しかし、最終段階でフランス軍が介入したためにプロテスタント勢力が勢いを盛り返してしまい、
1648年に不利な条件でウェストファリア条約を締結。

この条約によって、神聖ローマ帝国は実質的にドイツ全土を支配する権力としての地位を失い、
ハプスブルク家はオーストリアとその西方を領有することになった。

ウェストファリア条約(Peace of Westphalia 1648年)

三十年戦争はオーストリア、スペインなどカトリック諸国の敗北によって終わった。

三十年戦争の講和条約。

① 戦勝国フランスは、アルザス・ロレーヌ地方(ライン川左岸)の領土を獲得
② 戦勝国スウェーデンは北ドイツのポンメルンその他の領土を獲得。

③ スイスとオランダが独立し、神聖ローマ帝国から離脱。
④ ドイツの約300の諸侯が独立。神聖ローマ帝国の実質的解体。

⑤ プロテスタントまたカルヴァン派の信仰が認められた。

フランスとスウェーデンは領土拡大に成功し、神聖ローマ帝国は、帝国内の領邦に
主権が認められたことにより、300に及ぶ領邦国家の分立が確定した。

また皇帝の権利は著しく制限され、いわば諸侯の筆頭という立場に立たされたため、
帝国全体への影響力は低下した。
 

1683年、レオポルト1世の治世にウィーンはオスマン帝国の大軍に包囲される。
ウィーンは陥落寸前まで追い詰められたが、ポーランド王ヤン・ソビエスキが率いる援軍によって防衛に成功。

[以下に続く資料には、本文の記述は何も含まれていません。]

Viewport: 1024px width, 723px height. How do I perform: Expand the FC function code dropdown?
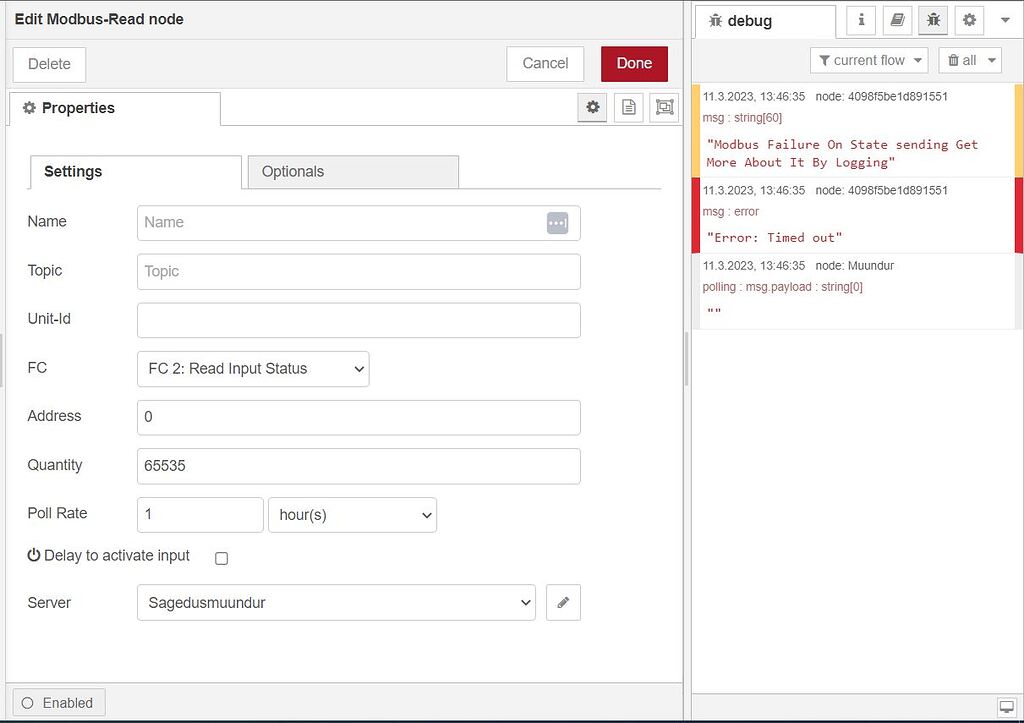pyautogui.click(x=253, y=369)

これを機に反撃に転じたハプスブルク家の軍勢は、名将プリンツ・オイゲンの指揮のもとで勝利を重ね、
ハンガリーからトルコ軍を追い払った。




1700年、スペイン王カルロス2世(Charles II)が病死して、跡取りがなくスペイン・ハプスブルグ家は断絶した。

するとフランス王ルイ14世は、自分の孫のフィリップがスペインのハプスブルク家の血すじを引いている
という理由でスペイン王にしようと考えた。

そうなると将来は、フランスとスペイン両国が合体するかもしれない。

フランスの勢力があまりにも大きくなりすぎるのを警戒したイングランドら3国は同盟を結び、
フィリップの王位継承に反対した。その結果、1701年、スペイン継承戦争が起こった。

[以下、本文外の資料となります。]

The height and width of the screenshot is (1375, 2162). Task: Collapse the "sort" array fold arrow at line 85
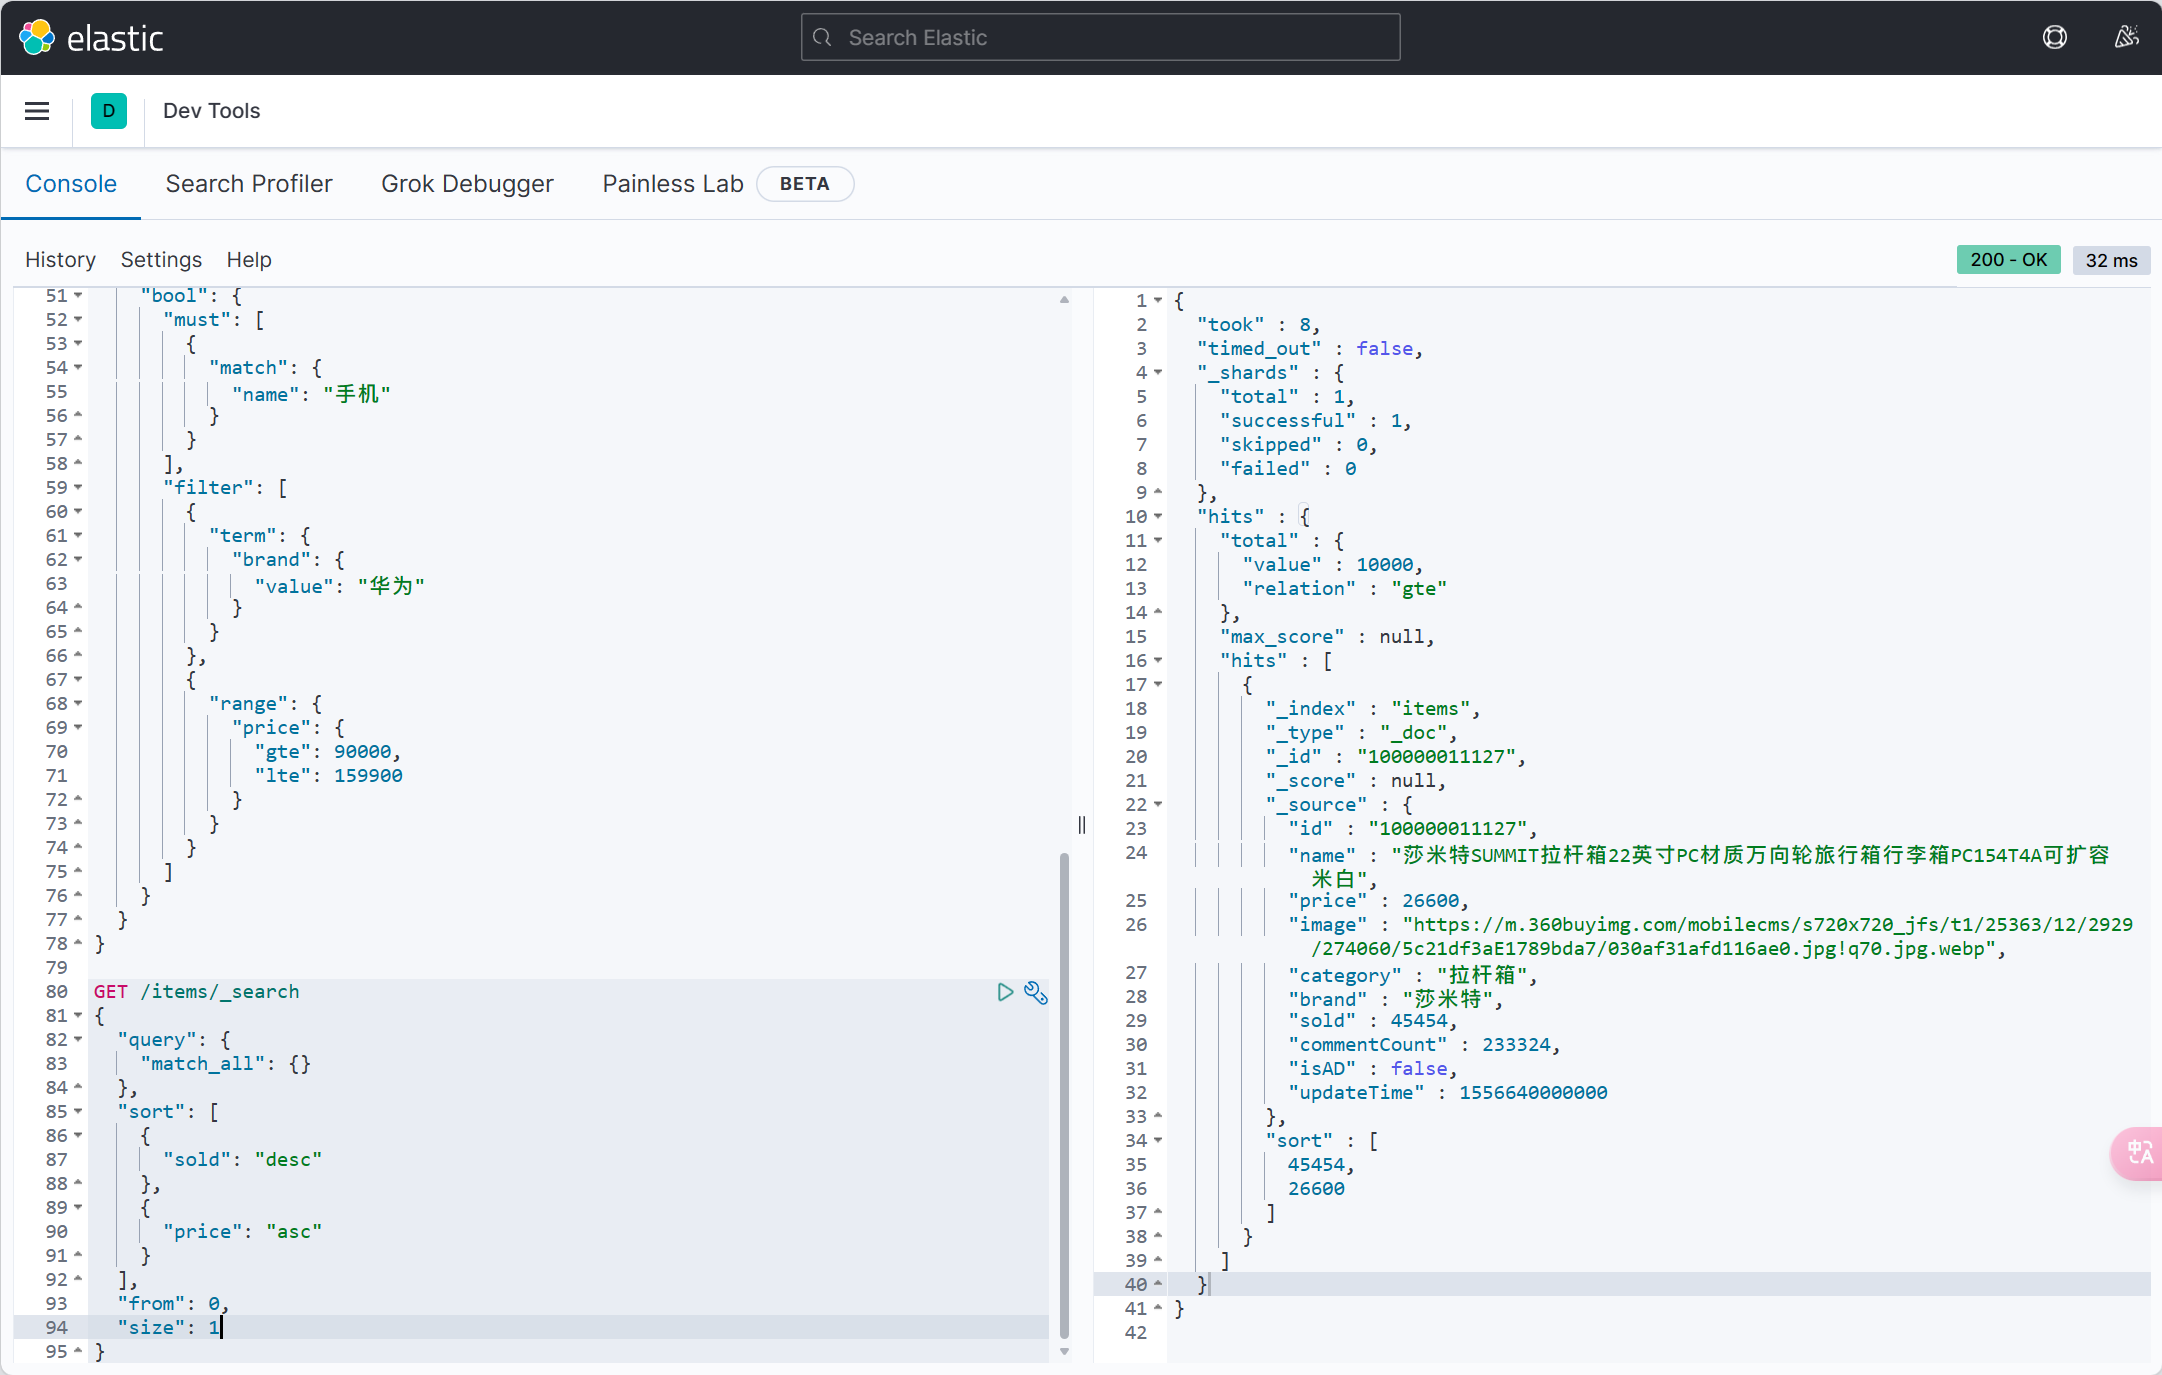coord(78,1112)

スペイン継承戦争(War of the Spanish Succession 1701-1713年)

スペイン王位の継承者を巡ってフランス、スペイン対オーストリア、イングランド、オランダ間で行われた戦争。

1700年スペイン王カルロス2世の死により、スペイン・ハプスブルク家が断絶。
新王にルイ14世の孫フィリップ(フェリペ5世)が即位すると、イングランド・オーストリア・オランダは
フランス・ブルボン家の拡張に反対して同盟し、フランス・スペインに宣戦布告した。



13年もの戦いの末、この戦争は1713年のユトレヒト条約(Treaty of Utrecht)でようやく終結。
この条約で、ルイ14世は自分の孫をスペイン王にする事を列国に認めさせることができた。

ただし、将来にわたってフランスとスペインが合体しないという条件付きだった。


オーストリアは、ルイ14世の孫のスペイン王即位を認める見返りに、南ネーデルラント(後のベルギー)
とハンガリーを獲得し、ハプスブルク家の領土は最大に膨れ上がった。



1740年、神聖ローマ皇帝カール6世が死去したとき、男子の後継ぎがいなかったため、
ハプスブルク家の家督はカール6世の娘マリア・テレジアが相続した。

マリア・テレジア(Maria Theresa 1717~1780年)

カール6世(神聖ローマ皇帝)の娘でハプスブルク家の家督を相続したハプスブルク帝国の女帝。
フランツ1世(神聖ローマ皇帝)の皇后として、夫と共同統治を行った。(在位:1745~1765年)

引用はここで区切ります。